Can a Dog Live Its Whole Life With Tapeworms and Not Know?
- Tapeworms are primitive segmented worms that reproduce in a life cycle that takes only three weeks to complete. Once ingested, the immature tapeworms attach themselves to the dog's intestinal lining and steal digested nutrients. The mature tapeworm grows up to 27 inches long, developing in segments that contain roughly a dozen eggs each. These segments break off and are passed through the anus of the dog. The dispersed eggs are ingested by fleas or lice. The dog then ingests the infected flea or louse while licking or scratching itself.
Diagnosis and Treatment
- A dog with a mild infestation of tapeworms may never show any symptoms at all, while a dog with a very heavy parasite load may die from malnutrition or intestinal blockage. If you see rice-like white segments in the feces or if you catch your dog "scooting" its anus on the floor, your dog likely has a tapeworm infection. Dogs that show no signs may be diagnosed by a veterinarian utilizing a microscopic fecal exam.

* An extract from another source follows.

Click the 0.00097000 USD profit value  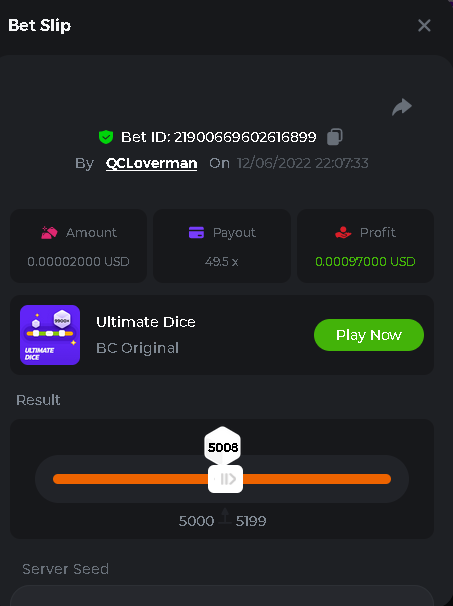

Dewormers containing praziquantel or epsiprantel are effective in killing tapeworms. These medications are given orally and are available over the counter at pet stores or veterinary offices.
- Tapeworm infections are very common in dogs and puppies. The most effective methods of prevention include utilizing monthly flea preventatives, limiting exposure to strange animals and refraining from feeding raw meat or allowing your dog to kill wild animals.